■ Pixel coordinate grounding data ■
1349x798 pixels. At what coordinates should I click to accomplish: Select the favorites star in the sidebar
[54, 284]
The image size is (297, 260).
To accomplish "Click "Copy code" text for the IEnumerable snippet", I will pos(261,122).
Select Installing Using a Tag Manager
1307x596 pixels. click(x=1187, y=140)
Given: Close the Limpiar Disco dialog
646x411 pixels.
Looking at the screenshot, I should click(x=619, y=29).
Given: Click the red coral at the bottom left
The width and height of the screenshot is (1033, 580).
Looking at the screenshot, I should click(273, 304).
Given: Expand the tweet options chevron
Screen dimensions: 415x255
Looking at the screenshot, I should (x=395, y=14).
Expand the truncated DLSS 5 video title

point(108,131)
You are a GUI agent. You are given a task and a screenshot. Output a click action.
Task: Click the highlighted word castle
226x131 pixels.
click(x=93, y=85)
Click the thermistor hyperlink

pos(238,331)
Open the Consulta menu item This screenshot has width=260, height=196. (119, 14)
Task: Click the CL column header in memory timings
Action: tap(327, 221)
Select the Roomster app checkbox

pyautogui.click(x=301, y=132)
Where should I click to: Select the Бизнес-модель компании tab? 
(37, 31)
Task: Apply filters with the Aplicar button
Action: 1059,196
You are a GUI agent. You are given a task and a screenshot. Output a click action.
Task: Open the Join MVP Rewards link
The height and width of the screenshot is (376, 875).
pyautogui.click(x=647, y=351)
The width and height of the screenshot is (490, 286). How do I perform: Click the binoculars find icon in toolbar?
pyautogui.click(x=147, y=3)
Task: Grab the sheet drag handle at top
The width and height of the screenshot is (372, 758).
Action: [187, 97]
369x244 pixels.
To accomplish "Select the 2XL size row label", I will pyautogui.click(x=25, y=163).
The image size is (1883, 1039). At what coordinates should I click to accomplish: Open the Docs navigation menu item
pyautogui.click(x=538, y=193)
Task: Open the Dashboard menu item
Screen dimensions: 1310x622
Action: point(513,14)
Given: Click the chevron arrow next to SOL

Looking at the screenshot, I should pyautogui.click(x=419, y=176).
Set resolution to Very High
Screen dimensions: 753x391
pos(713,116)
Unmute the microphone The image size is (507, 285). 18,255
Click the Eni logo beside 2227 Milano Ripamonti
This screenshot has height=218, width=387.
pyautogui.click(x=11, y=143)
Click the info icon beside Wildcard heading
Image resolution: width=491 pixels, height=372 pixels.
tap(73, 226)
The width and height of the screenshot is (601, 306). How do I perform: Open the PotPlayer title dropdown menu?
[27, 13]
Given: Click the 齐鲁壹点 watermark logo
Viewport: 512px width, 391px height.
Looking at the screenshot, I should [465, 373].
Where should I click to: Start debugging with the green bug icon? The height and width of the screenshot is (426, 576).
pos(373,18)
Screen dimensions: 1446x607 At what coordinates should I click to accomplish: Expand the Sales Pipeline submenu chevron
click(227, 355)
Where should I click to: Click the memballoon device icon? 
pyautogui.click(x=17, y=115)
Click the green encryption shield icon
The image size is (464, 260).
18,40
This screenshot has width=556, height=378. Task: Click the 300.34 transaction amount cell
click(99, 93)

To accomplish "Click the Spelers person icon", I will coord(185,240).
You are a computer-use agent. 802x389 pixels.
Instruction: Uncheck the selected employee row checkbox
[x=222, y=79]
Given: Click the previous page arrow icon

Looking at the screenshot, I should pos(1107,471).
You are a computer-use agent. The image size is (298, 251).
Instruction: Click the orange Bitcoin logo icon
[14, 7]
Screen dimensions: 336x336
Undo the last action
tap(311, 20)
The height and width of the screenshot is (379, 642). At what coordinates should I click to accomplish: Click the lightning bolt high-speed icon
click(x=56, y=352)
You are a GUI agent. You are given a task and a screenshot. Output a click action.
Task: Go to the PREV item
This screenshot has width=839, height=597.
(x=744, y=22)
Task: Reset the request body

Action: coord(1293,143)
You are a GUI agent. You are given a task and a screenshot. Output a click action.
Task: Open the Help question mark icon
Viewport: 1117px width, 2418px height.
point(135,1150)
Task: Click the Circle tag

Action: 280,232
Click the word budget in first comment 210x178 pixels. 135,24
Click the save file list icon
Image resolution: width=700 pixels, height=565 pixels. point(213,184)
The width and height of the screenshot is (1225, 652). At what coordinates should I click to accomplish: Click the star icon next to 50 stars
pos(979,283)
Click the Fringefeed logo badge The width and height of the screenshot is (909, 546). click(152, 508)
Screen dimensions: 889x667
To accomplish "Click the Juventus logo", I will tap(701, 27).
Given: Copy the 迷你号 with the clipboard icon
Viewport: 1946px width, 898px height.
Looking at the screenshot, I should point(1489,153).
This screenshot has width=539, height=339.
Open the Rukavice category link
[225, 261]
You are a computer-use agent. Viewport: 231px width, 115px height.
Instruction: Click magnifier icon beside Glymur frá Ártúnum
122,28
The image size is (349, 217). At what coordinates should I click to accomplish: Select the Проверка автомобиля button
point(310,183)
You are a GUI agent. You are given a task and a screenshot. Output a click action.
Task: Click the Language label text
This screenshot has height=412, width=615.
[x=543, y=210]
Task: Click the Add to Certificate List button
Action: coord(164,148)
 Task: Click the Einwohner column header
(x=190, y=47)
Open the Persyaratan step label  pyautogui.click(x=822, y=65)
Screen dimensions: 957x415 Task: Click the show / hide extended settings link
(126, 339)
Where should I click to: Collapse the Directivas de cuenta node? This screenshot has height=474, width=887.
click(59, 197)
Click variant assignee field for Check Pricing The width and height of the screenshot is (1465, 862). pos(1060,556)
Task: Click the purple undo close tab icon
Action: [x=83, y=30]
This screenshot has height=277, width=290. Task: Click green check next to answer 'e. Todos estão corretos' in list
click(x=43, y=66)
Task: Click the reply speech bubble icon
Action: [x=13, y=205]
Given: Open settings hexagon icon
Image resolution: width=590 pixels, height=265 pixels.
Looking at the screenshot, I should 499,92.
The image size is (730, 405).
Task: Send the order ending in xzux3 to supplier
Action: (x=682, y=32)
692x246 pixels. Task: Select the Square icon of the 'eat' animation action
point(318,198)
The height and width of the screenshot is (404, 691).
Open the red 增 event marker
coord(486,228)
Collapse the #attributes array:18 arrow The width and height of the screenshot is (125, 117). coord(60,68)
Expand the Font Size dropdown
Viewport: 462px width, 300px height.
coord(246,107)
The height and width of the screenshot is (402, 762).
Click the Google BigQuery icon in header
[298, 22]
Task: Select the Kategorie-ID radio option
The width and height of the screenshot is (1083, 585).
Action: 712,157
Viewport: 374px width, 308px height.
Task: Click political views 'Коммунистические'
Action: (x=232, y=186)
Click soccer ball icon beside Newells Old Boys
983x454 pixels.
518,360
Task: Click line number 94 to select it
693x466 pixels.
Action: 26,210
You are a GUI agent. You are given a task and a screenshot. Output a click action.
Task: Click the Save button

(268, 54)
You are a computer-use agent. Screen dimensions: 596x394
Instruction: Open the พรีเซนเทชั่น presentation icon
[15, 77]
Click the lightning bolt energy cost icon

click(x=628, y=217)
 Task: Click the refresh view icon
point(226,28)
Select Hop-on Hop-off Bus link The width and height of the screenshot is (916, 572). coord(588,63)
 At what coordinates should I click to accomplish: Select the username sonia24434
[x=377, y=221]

■ BRIEF ■
In the answer, please give only the lines from the line containing "This screenshot has height=277, width=290." through the final line of the data, copied exactly.

■ COMPLETED TASK ■
This screenshot has height=277, width=290. Task: Click green check next to answer 'e. Todos estão corretos' in list
click(x=43, y=66)
Task: Click the reply speech bubble icon
Action: [x=13, y=205]
Given: Open settings hexagon icon
Image resolution: width=590 pixels, height=265 pixels.
Looking at the screenshot, I should 499,92.
The image size is (730, 405).
Task: Send the order ending in xzux3 to supplier
Action: (x=682, y=32)
692x246 pixels. Task: Select the Square icon of the 'eat' animation action
point(318,198)
The height and width of the screenshot is (404, 691).
Open the red 增 event marker
coord(486,228)
Collapse the #attributes array:18 arrow The width and height of the screenshot is (125, 117). coord(60,68)
Expand the Font Size dropdown
Viewport: 462px width, 300px height.
coord(246,107)
The height and width of the screenshot is (402, 762).
Click the Google BigQuery icon in header
[298, 22]
Task: Select the Kategorie-ID radio option
The width and height of the screenshot is (1083, 585).
Action: 712,157
Viewport: 374px width, 308px height.
Task: Click political views 'Коммунистические'
Action: (x=232, y=186)
Click soccer ball icon beside Newells Old Boys
983x454 pixels.
518,360
Task: Click line number 94 to select it
693x466 pixels.
Action: 26,210
You are a GUI agent. You are given a task and a screenshot. Output a click action.
Task: Click the Save button

(268, 54)
You are a computer-use agent. Screen dimensions: 596x394
Instruction: Open the พรีเซนเทชั่น presentation icon
[15, 77]
Click the lightning bolt energy cost icon

click(x=628, y=217)
 Task: Click the refresh view icon
point(226,28)
Select Hop-on Hop-off Bus link The width and height of the screenshot is (916, 572). coord(588,63)
 At what coordinates should I click to accomplish: Select the username sonia24434
[x=377, y=221]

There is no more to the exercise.